Today, conservatives, populists, and Republicans will gather for CPAC, and the media will likely focus on every potential conflict and difference between the competing factions on the Right. Last night, though, the Democrats put their divisions on full display in a CNN debate between candidates running for DNC chair. Without a doubt, the DNC faces a crisis of confidence, not just because they lost the 2016 elections from the local level all the way to the presidency, but also because Wikileaks exposed the extent that Hillary Clinton corrupted the DNC and used it to kneecap other potential nominees, including Bernie Sanders.
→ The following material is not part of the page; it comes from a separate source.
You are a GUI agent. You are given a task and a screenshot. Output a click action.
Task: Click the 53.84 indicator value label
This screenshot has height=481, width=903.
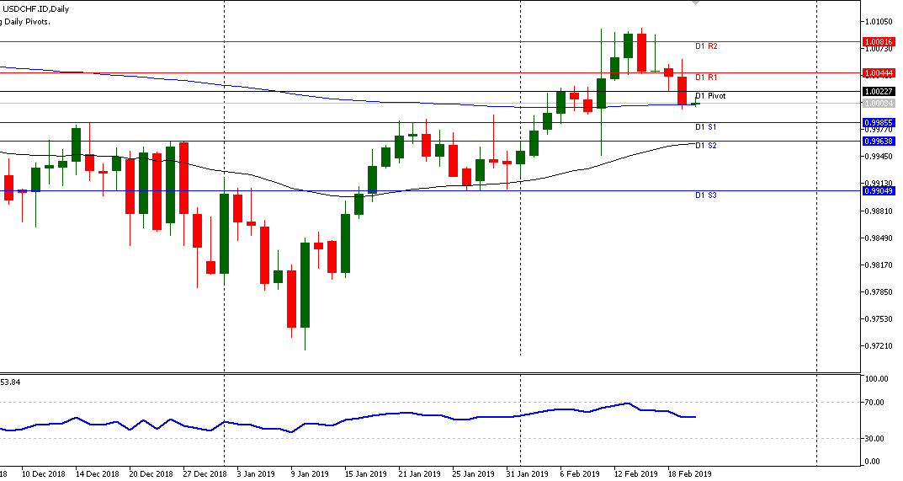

Not long ago, former Labor Secretary Tom Perez called that process “rigged,” which at this point hardly even qualifies as opinion. When it came time to reaffirming the obvious, however, Perez dodged … and dodged … and dodged, even after one of his competitors tells Chris Cuomo that of course it was rigged:
CUOMO: Secretary Perez, recently you said that the primary was rigged against Bernie Sanders. Later the same day you said you misspoke when you made those comments. Which is it?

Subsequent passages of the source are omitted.